WHAT THE TASK ASKS — Starting at the line with "Task: Click 'Contains" and going on through the line with "Open the budgetequestrian", reproduce each line in the records below exactly and nothing more.

SUPPLIED DATA —
※ ※ ※

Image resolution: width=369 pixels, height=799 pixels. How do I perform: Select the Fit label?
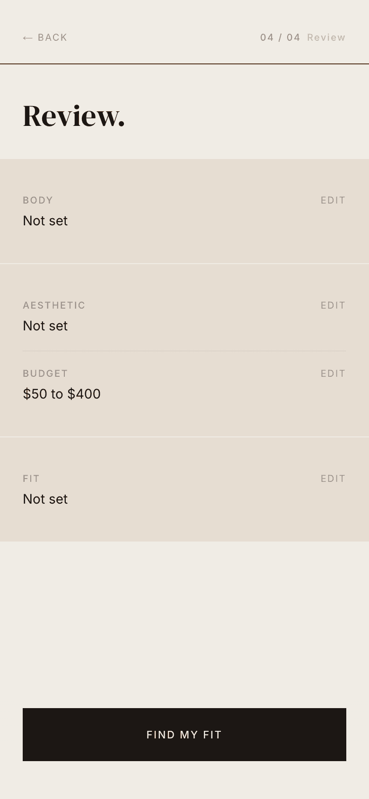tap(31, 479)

※ ※ ※

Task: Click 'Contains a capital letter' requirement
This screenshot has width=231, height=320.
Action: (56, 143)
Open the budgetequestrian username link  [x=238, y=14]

※ ※ ※

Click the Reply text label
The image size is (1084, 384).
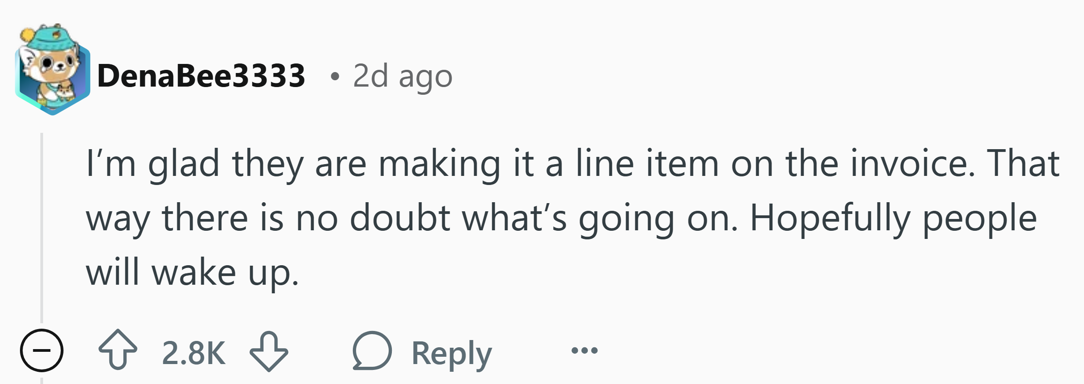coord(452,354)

※ ※ ※

RESULT OF THIS EXERCISE —
Task: Click 'Contains a capital letter' requirement
This screenshot has width=231, height=320.
Action: (56, 143)
Open the budgetequestrian username link  [x=238, y=14]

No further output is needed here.